BEGIN MATERIAL FOR THIS EXERCISE

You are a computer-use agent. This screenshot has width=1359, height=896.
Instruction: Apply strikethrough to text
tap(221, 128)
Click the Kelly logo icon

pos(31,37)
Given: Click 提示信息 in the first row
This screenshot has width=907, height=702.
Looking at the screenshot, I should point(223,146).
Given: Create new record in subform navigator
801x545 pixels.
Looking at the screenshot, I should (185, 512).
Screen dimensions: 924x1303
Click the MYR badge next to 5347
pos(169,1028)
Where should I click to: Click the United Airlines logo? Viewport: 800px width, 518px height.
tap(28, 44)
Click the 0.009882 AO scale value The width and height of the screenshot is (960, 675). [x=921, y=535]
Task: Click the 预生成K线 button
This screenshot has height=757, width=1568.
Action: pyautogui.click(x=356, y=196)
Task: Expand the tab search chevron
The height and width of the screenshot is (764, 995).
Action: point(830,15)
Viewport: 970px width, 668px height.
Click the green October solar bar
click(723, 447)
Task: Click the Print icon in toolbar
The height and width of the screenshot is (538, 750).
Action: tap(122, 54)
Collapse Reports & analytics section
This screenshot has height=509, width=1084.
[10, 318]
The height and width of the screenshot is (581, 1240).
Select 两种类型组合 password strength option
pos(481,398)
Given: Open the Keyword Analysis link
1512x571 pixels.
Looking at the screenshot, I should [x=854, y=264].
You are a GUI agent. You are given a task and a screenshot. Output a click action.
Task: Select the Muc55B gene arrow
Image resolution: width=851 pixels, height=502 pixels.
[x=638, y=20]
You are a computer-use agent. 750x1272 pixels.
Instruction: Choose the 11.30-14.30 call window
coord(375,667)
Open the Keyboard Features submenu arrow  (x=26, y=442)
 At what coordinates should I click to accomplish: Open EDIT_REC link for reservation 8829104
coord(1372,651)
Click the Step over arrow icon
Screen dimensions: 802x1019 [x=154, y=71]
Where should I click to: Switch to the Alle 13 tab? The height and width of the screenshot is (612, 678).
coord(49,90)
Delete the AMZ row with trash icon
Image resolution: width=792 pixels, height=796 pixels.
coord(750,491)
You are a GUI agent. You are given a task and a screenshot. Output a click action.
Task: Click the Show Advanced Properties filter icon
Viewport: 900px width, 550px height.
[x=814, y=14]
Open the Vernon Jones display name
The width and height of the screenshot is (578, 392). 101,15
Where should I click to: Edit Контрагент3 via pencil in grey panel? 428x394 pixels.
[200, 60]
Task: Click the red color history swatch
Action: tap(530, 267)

END MATERIAL FOR THIS EXERCISE

WHAT IS EXPECTED
Tally every line of the entries that contains the word "computer", and respond with that number only.

WRITTEN REPLY
2